A year has gone since we built a roof garden on top of the gymnasium that took away our children’s playground by filling up the yard. In many ways it has been the hardest of all the years we have lived through with our poor neighbors. Poverty, illness, misrepresentation, and the hottest and hardest of all summers for those who must live in the city’s crowds–they have all borne their share. But to the blackest cloud there is somewhere a silver lining if you look long enough and hard enough for it, and ours has been that roof garden. It is not a very great affair–some of you readers would smile at it, I suppose. There are no palm trees and no “pergola,” just a plain roof down in a kind of well with tall tenements all about. Two big barrels close to the wall tell their own story of how the world is growing up toward the light. For they once held whisky and trouble and deviltry; now they are filled with fresh, sweet earth, and beautiful Japanese ivy grows out of them and clings lovingly to the wall of our house, spreading its soft, green tendrils farther and farther each season, undismayed by the winter’s cold. And then boxes and boxes on a brick parapet, with hardy Golden Glow, scarlet geraniums, California privet, and even a venturesome Crimson Rambler.

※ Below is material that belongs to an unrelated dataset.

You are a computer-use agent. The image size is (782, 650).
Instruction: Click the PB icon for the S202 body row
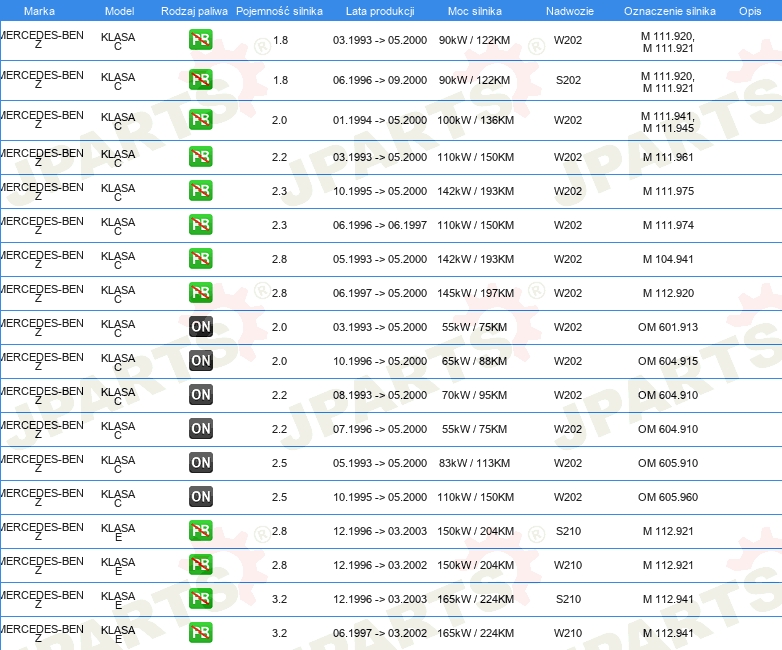tap(201, 80)
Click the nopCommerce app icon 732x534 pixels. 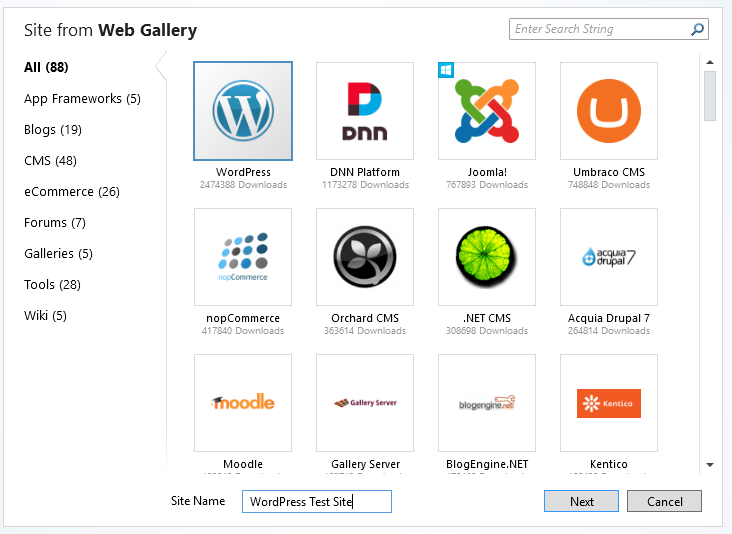click(x=243, y=257)
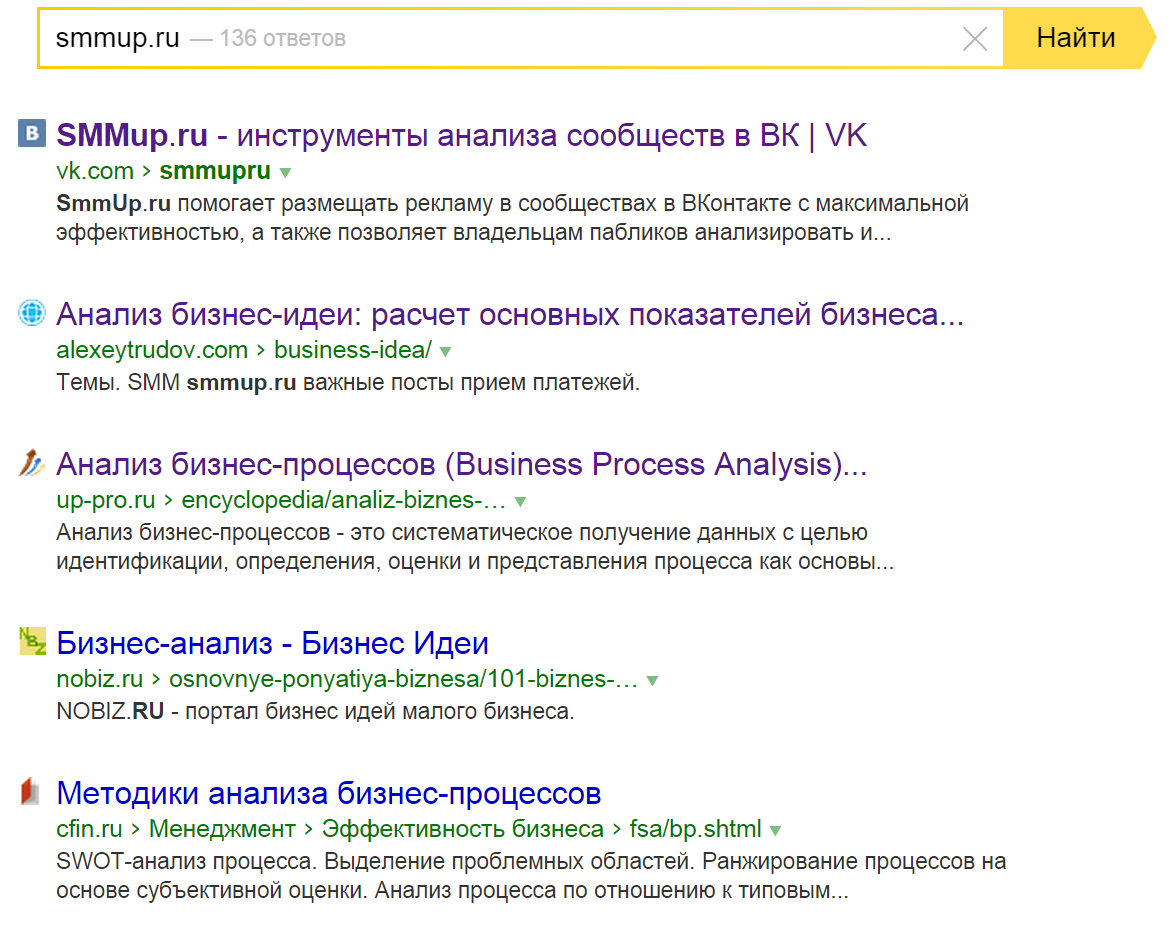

When first we got window boxes and filled them with the ivy that looks so pretty and is seen so far, every child in the block accepted it as an invitation to help himself when and how he could. They never touch it nowadays. They like it too much. We didn’t have to tell them. They do it themselves. When this summer it became necessary on account of the crowd to eliminate the husky boys from the roof garden and we gave them the gym instead to romp in, they insisted on paying their way. Free on the roof was one thing; this was quite another. They taxed themselves two cents a week, one for the house, one for the club treasury, and they passed this resolution that “any boy wot shoots craps or swears, or makes a row in the house or is disrespectful to Mr. Smith or runs with any crooks, is put out of the club.” They were persuaded to fine the offender a cent instead of expelling him, and it worked all right except with Sammy, who arose to dispute the equity of it all and to demand the organization of a club “where they don’t put a feller out fer shootin’ craps–wot’s craps!”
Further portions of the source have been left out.